### WRITTEN INSTRUCTION
Revise the records by changing every "coordinates" to "position", and write all the lines out again with nothing else altered.

(Item coordinate data)
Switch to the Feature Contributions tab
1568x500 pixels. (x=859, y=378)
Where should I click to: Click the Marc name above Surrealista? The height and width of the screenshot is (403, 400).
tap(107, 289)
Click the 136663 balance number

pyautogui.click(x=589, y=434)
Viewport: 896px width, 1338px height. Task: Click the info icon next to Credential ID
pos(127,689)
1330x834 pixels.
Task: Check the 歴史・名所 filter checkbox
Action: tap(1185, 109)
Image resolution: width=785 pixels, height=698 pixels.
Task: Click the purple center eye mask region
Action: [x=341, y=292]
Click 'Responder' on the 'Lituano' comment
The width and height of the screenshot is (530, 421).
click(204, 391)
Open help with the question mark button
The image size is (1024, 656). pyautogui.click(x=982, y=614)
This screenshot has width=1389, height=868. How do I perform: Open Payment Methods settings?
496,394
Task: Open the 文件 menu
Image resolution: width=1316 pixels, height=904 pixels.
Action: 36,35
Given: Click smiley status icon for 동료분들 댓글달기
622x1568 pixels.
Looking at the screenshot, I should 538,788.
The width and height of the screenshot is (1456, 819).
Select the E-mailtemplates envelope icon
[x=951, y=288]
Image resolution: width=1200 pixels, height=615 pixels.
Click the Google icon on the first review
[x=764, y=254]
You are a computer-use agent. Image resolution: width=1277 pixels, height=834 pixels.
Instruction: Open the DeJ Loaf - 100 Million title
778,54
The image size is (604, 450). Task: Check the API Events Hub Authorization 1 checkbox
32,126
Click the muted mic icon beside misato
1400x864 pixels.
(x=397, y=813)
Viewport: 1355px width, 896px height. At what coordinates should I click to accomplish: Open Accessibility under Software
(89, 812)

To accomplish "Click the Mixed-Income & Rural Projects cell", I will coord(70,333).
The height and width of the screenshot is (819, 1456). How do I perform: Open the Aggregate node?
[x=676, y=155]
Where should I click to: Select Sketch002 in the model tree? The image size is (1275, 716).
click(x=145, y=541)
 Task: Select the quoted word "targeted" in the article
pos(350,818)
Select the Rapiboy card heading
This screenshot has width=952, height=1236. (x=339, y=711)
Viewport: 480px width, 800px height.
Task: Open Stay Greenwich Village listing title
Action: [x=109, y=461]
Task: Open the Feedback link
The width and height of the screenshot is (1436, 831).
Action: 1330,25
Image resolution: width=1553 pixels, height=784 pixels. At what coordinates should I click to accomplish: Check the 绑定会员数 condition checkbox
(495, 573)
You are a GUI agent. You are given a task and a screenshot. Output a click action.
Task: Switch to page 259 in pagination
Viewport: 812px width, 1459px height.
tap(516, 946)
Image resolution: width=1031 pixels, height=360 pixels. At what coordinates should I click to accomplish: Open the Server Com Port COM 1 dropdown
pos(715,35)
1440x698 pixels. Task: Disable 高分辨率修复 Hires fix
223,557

### EXERCISE SOLUTION
Switch to the Feature Contributions tab
1568x500 pixels. (x=859, y=378)
Where should I click to: Click the Marc name above Surrealista? The height and width of the screenshot is (403, 400).
tap(107, 289)
Click the 136663 balance number

pyautogui.click(x=589, y=434)
Viewport: 896px width, 1338px height. Task: Click the info icon next to Credential ID
pos(127,689)
1330x834 pixels.
Task: Check the 歴史・名所 filter checkbox
Action: tap(1185, 109)
Image resolution: width=785 pixels, height=698 pixels.
Task: Click the purple center eye mask region
Action: [x=341, y=292]
Click 'Responder' on the 'Lituano' comment
The width and height of the screenshot is (530, 421).
click(204, 391)
Open help with the question mark button
The image size is (1024, 656). pyautogui.click(x=982, y=614)
This screenshot has width=1389, height=868. How do I perform: Open Payment Methods settings?
496,394
Task: Open the 文件 menu
Image resolution: width=1316 pixels, height=904 pixels.
Action: 36,35
Given: Click smiley status icon for 동료분들 댓글달기
622x1568 pixels.
Looking at the screenshot, I should 538,788.
The width and height of the screenshot is (1456, 819).
Select the E-mailtemplates envelope icon
[x=951, y=288]
Image resolution: width=1200 pixels, height=615 pixels.
Click the Google icon on the first review
[x=764, y=254]
You are a computer-use agent. Image resolution: width=1277 pixels, height=834 pixels.
Instruction: Open the DeJ Loaf - 100 Million title
778,54
The image size is (604, 450). Task: Check the API Events Hub Authorization 1 checkbox
32,126
Click the muted mic icon beside misato
1400x864 pixels.
(x=397, y=813)
Viewport: 1355px width, 896px height. At what position should I click to accomplish: Open Accessibility under Software
(89, 812)

To accomplish "Click the Mixed-Income & Rural Projects cell", I will coord(70,333).
The height and width of the screenshot is (819, 1456). How do I perform: Open the Aggregate node?
[x=676, y=155]
Where should I click to: Select Sketch002 in the model tree? The image size is (1275, 716).
click(x=145, y=541)
 Task: Select the quoted word "targeted" in the article
pos(350,818)
Select the Rapiboy card heading
This screenshot has width=952, height=1236. (x=339, y=711)
Viewport: 480px width, 800px height.
Task: Open Stay Greenwich Village listing title
Action: [x=109, y=461]
Task: Open the Feedback link
The width and height of the screenshot is (1436, 831).
Action: 1330,25
Image resolution: width=1553 pixels, height=784 pixels. At what position should I click to accomplish: Check the 绑定会员数 condition checkbox
(495, 573)
You are a GUI agent. You are given a task and a screenshot. Output a click action.
Task: Switch to page 259 in pagination
Viewport: 812px width, 1459px height.
tap(516, 946)
Image resolution: width=1031 pixels, height=360 pixels. At what position should I click to accomplish: Open the Server Com Port COM 1 dropdown
pos(715,35)
1440x698 pixels. Task: Disable 高分辨率修复 Hires fix
223,557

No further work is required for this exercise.